:: Work to be completed ::
Pick out each line in the rows below that contains the word "screenshot", and copy those lines.

---

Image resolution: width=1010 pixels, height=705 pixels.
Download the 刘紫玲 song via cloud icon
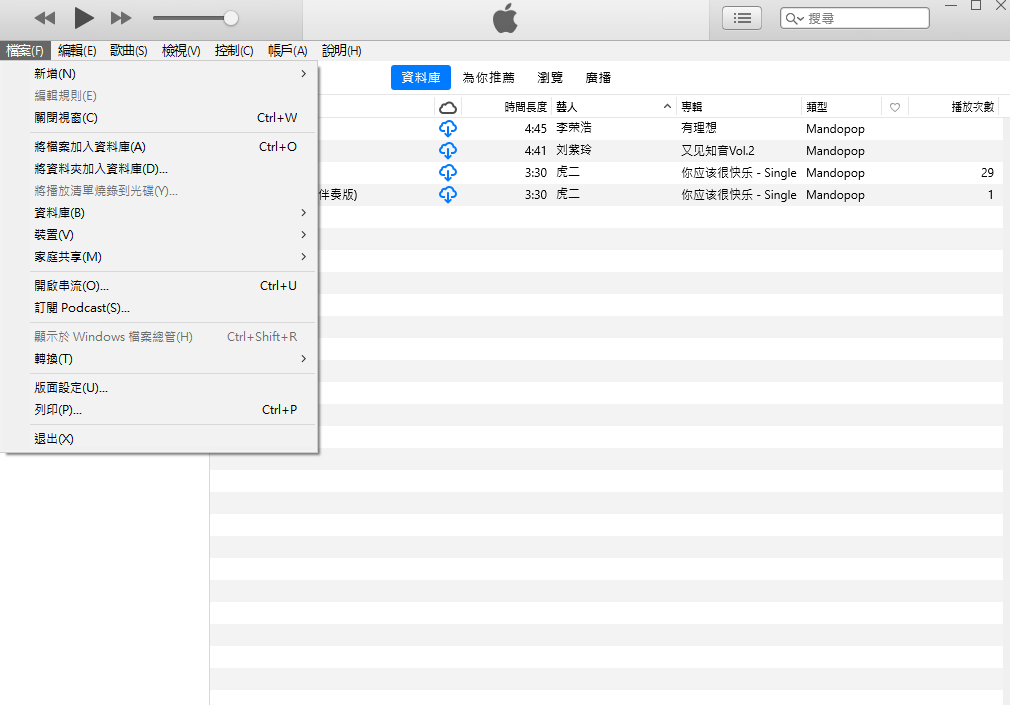[448, 151]
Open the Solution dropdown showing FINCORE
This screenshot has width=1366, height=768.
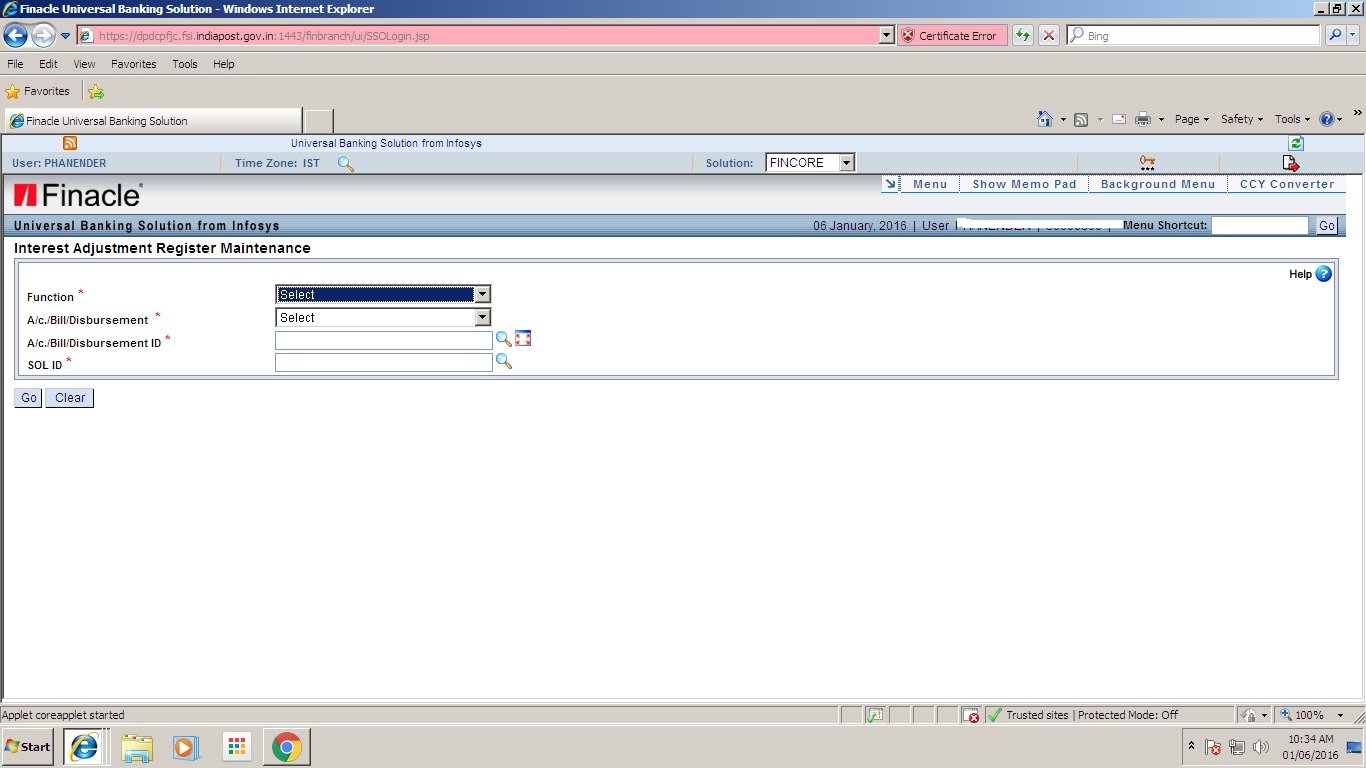846,162
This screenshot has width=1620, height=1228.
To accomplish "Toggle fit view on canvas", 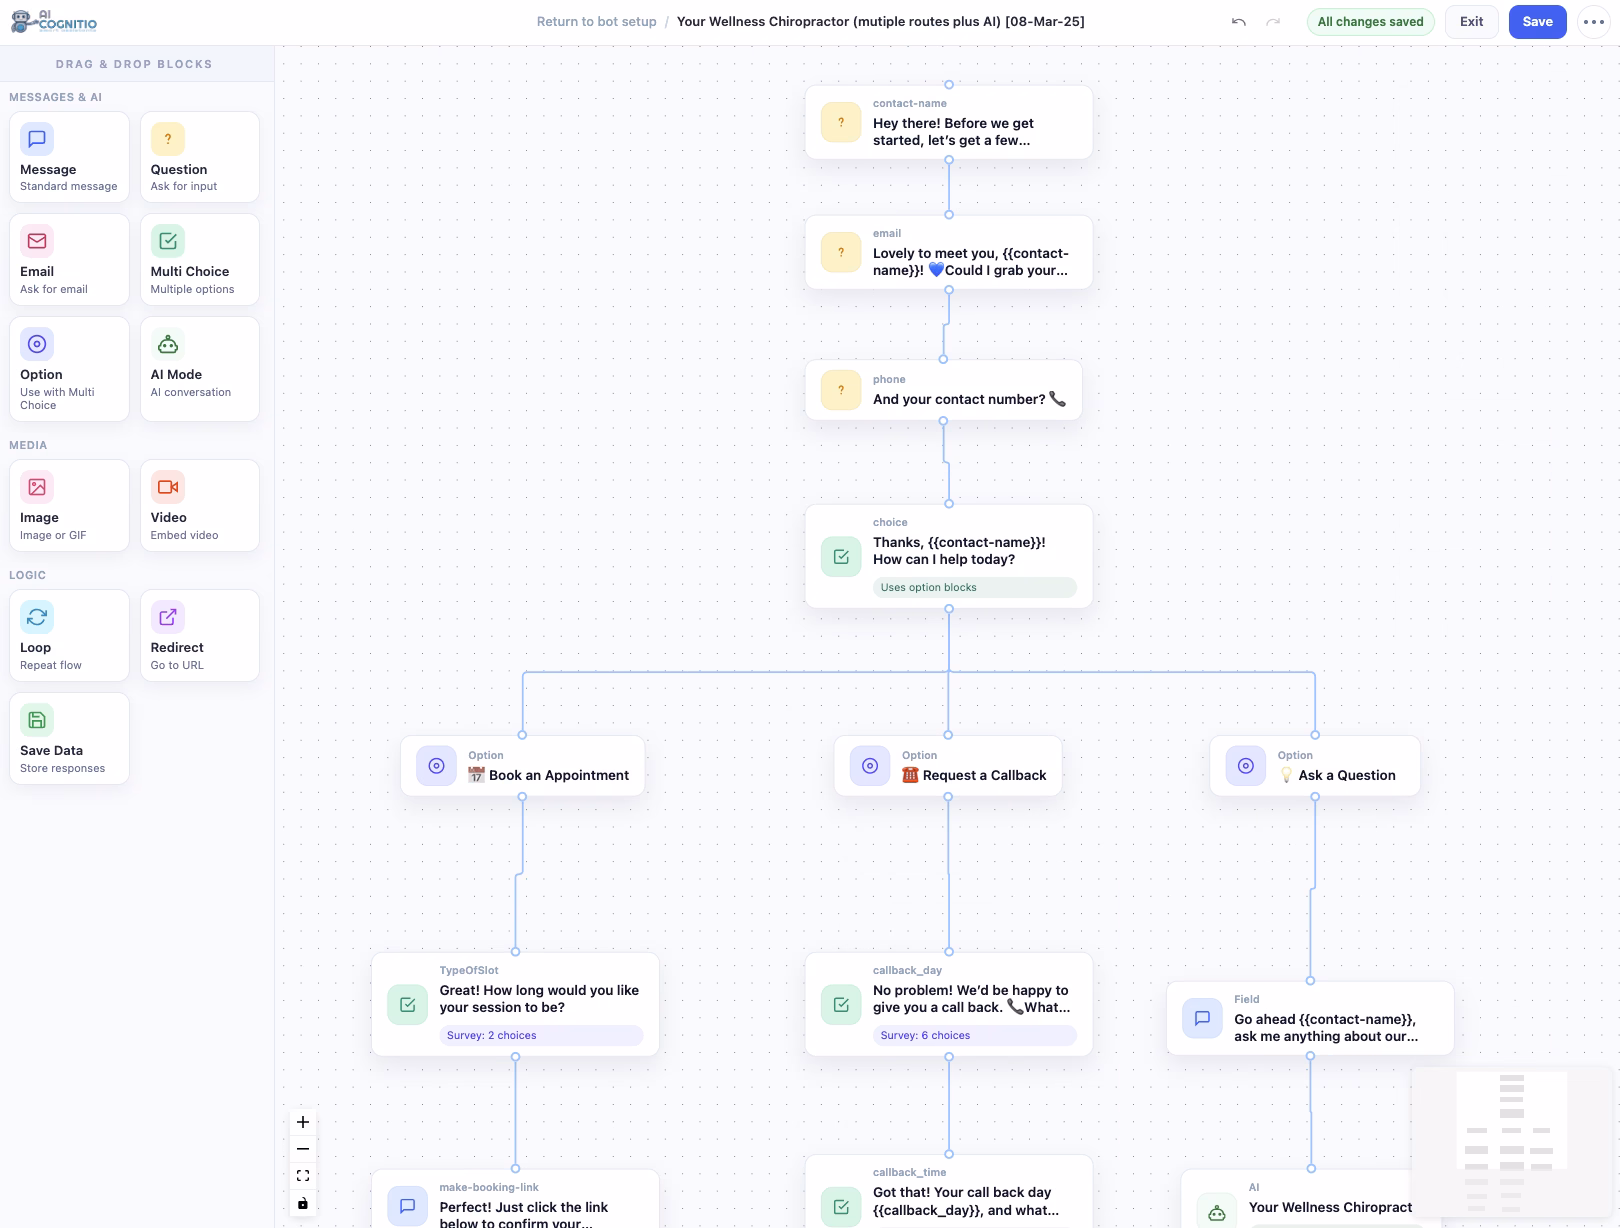I will coord(303,1176).

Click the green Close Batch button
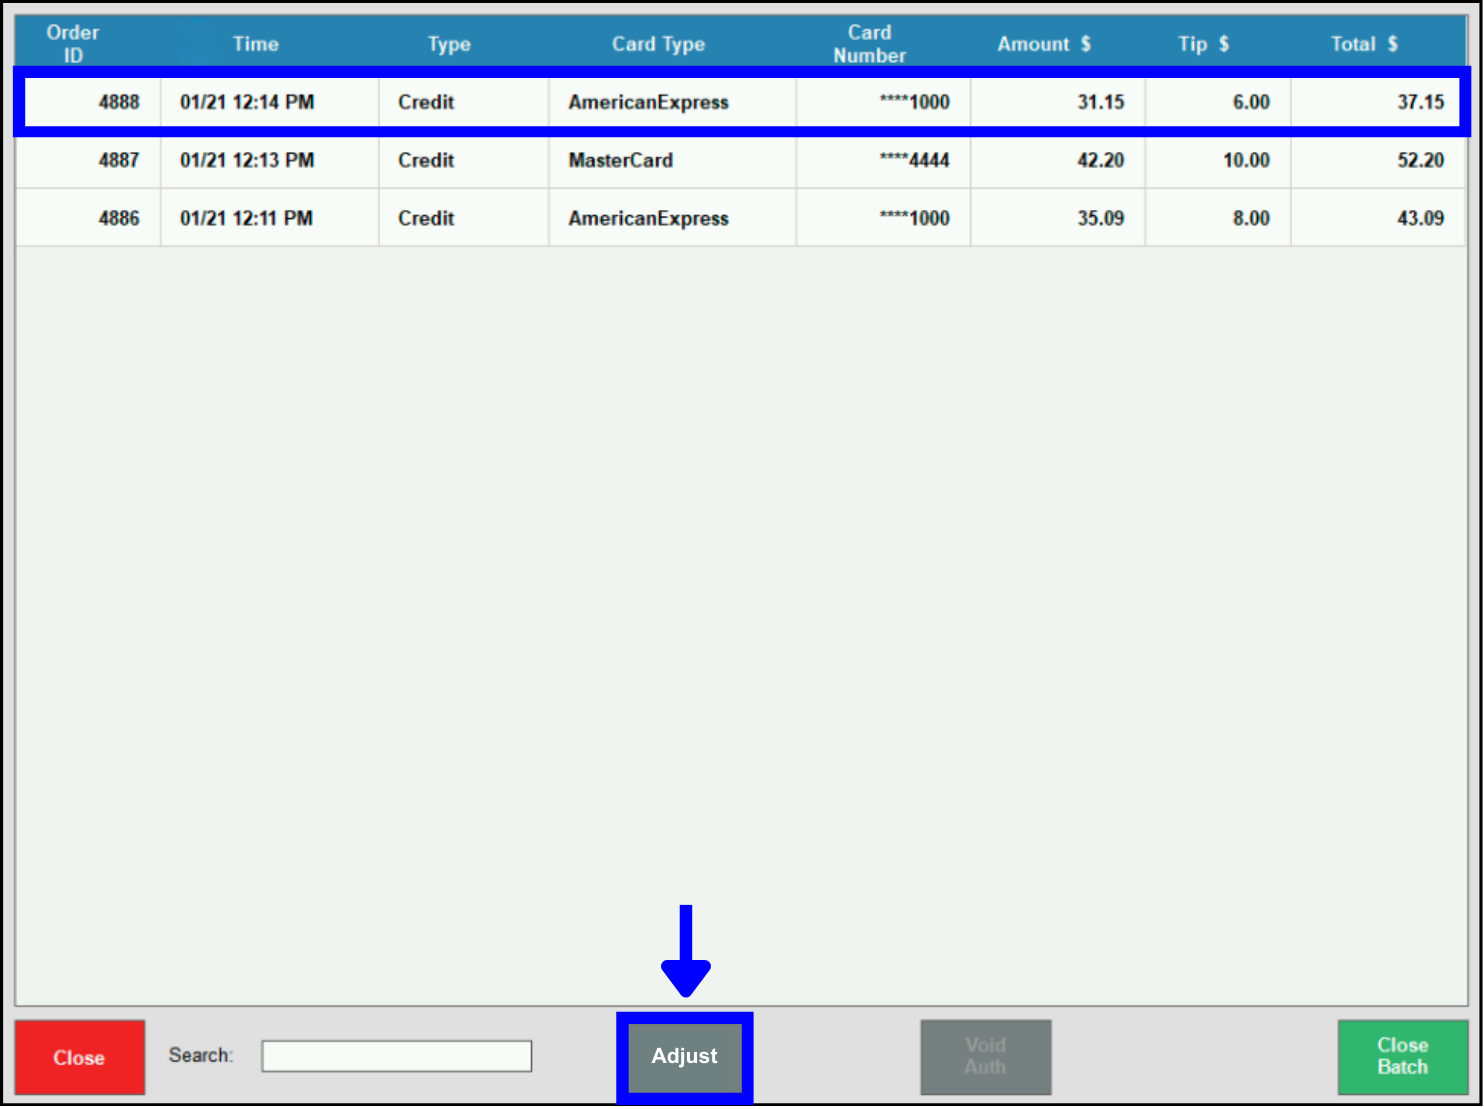point(1402,1056)
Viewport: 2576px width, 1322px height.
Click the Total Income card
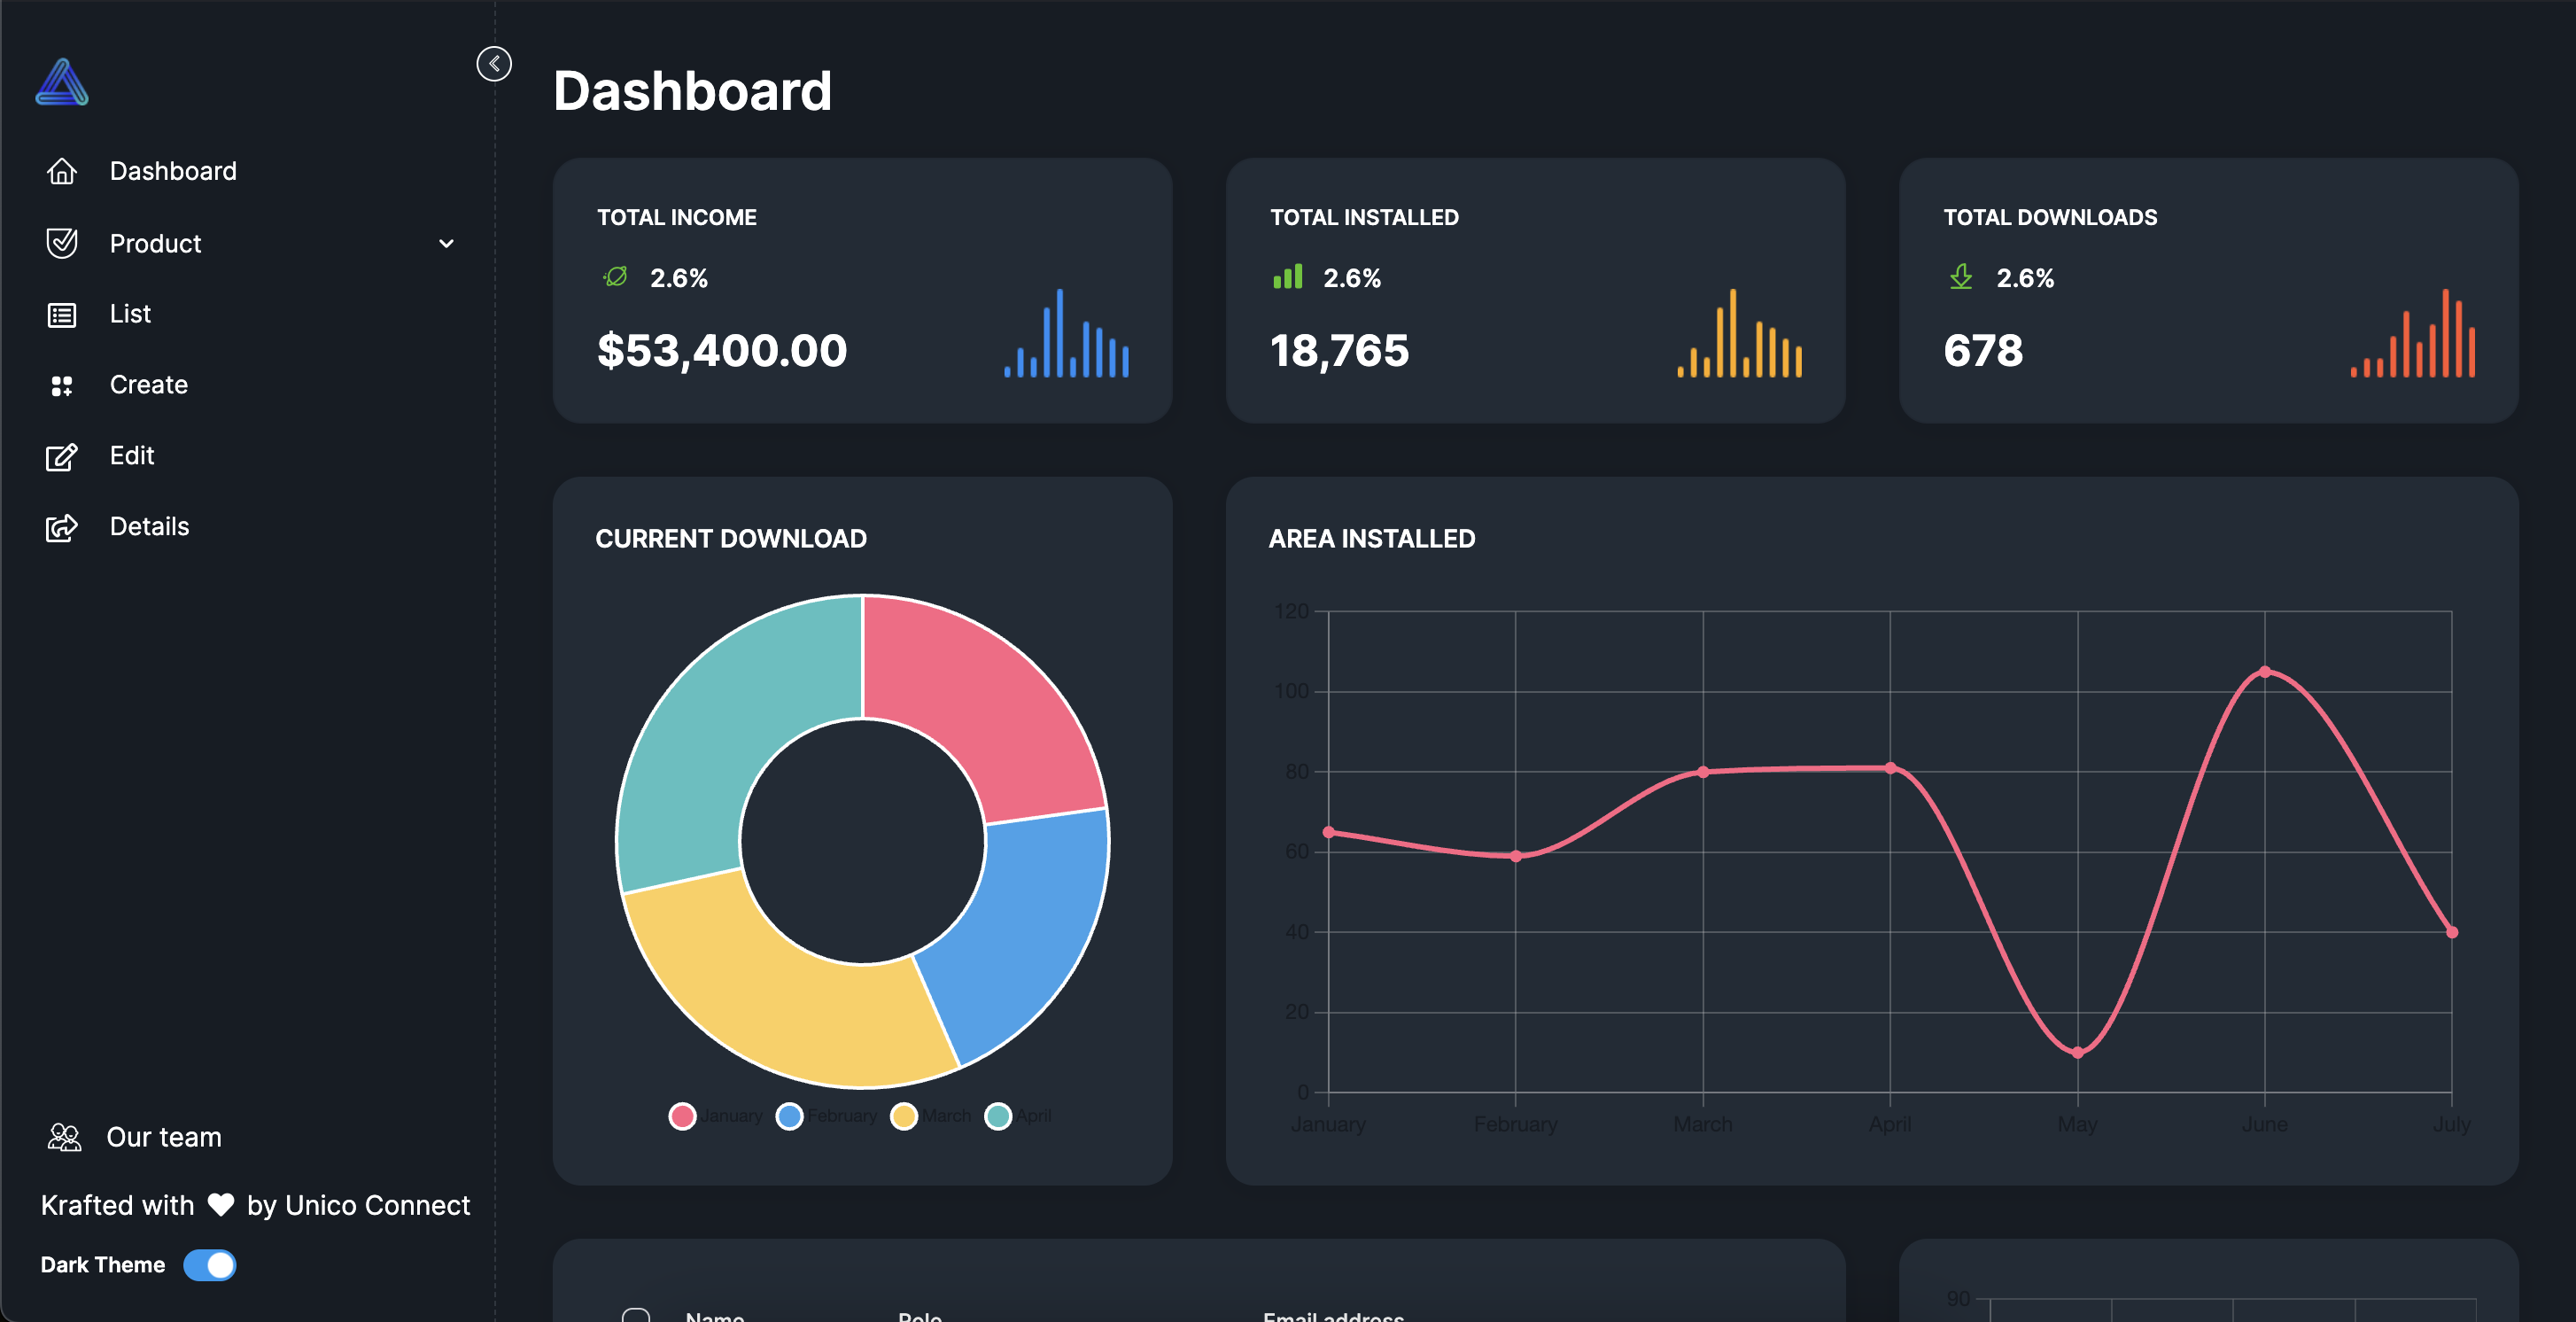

---

:: Correct response ::
This screenshot has width=1366, height=768.
This screenshot has width=1620, height=1228.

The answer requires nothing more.